In Vivo Activity of Evernimicin (SCH 27899) against Methicillin-Resistant Staphylococcus aureus in Experimental Infective Endocarditis

Abstract

Currently, there exist few satisfactory alternatives to vancomycin for therapy of serious methicillin-resistant Staphylococcus aureus (MRSA) infections. We employed a rat model of aortic valve endocarditis to assess the potential efficacy of evernimicin (SCH 27899) compared with vancomycin against infection with a strain susceptible to both agents (MICs of 0.25 and 0.50 μg/ml, respectively). Infected animals were assigned to one of three groups: controls (no treatment), evernimicin at 60 mg/kg of body weight by intravenous (i.v.) infusion once daily, or vancomycin at 150 mg/kg of body weight per day by continuous i.v. infusion. Therapy was administered for 5.5 days.

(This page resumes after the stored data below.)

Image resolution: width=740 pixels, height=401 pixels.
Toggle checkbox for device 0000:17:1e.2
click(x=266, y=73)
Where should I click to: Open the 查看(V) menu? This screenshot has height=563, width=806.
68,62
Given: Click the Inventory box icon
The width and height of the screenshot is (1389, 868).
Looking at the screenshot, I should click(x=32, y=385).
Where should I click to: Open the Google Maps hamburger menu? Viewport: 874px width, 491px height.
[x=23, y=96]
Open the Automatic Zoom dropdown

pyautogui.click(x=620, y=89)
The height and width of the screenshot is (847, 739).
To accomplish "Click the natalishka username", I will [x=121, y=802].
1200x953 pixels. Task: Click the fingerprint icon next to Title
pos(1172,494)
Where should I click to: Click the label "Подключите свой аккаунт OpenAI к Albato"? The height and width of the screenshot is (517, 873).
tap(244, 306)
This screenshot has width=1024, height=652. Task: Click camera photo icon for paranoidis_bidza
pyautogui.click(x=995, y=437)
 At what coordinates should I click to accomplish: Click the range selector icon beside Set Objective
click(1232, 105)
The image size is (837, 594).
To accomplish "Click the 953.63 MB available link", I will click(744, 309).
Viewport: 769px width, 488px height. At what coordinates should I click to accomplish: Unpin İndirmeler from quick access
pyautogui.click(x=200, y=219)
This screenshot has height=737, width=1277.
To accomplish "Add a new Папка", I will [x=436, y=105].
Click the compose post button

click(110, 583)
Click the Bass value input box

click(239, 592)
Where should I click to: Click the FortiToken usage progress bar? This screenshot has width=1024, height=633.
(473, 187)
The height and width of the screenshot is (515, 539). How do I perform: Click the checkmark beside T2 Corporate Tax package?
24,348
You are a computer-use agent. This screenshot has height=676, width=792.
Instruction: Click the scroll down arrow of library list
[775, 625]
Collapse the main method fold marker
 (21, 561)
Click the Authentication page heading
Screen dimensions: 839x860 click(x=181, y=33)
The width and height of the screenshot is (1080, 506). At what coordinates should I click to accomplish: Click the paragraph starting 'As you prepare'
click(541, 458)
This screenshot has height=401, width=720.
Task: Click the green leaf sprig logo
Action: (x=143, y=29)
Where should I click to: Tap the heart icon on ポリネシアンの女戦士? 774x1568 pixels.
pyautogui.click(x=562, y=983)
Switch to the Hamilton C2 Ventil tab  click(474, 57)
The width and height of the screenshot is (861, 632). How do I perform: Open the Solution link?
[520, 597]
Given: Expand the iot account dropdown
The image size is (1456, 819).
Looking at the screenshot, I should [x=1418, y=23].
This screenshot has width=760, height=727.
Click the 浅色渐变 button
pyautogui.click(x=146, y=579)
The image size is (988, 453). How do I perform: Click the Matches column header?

At the start of therapy, colony counts in vegetations were 6.63 ± 0.44 log ₁₀ CFU/g. In both treatment groups, bacterial density within vegetations was significantly reduced in comparison with control animals that had not been treated. Final colony counts were as follows (mean ± standard deviation): controls, 10.12 ± 1.51 log ₁₀ CFU/g of vegetation; evernimicin, 7.22 ± 2.91 log ₁₀ CFU/g of vegetation; vancomycin, 5.65 ± 1.76 log ₁₀ CFU/g of vegetation. The difference between the evernimicin and vancomycin groups was not significant. These results confirmed the bacteriostatic activity of evernimicin in vivo in an experimental model of severe MRSA infection.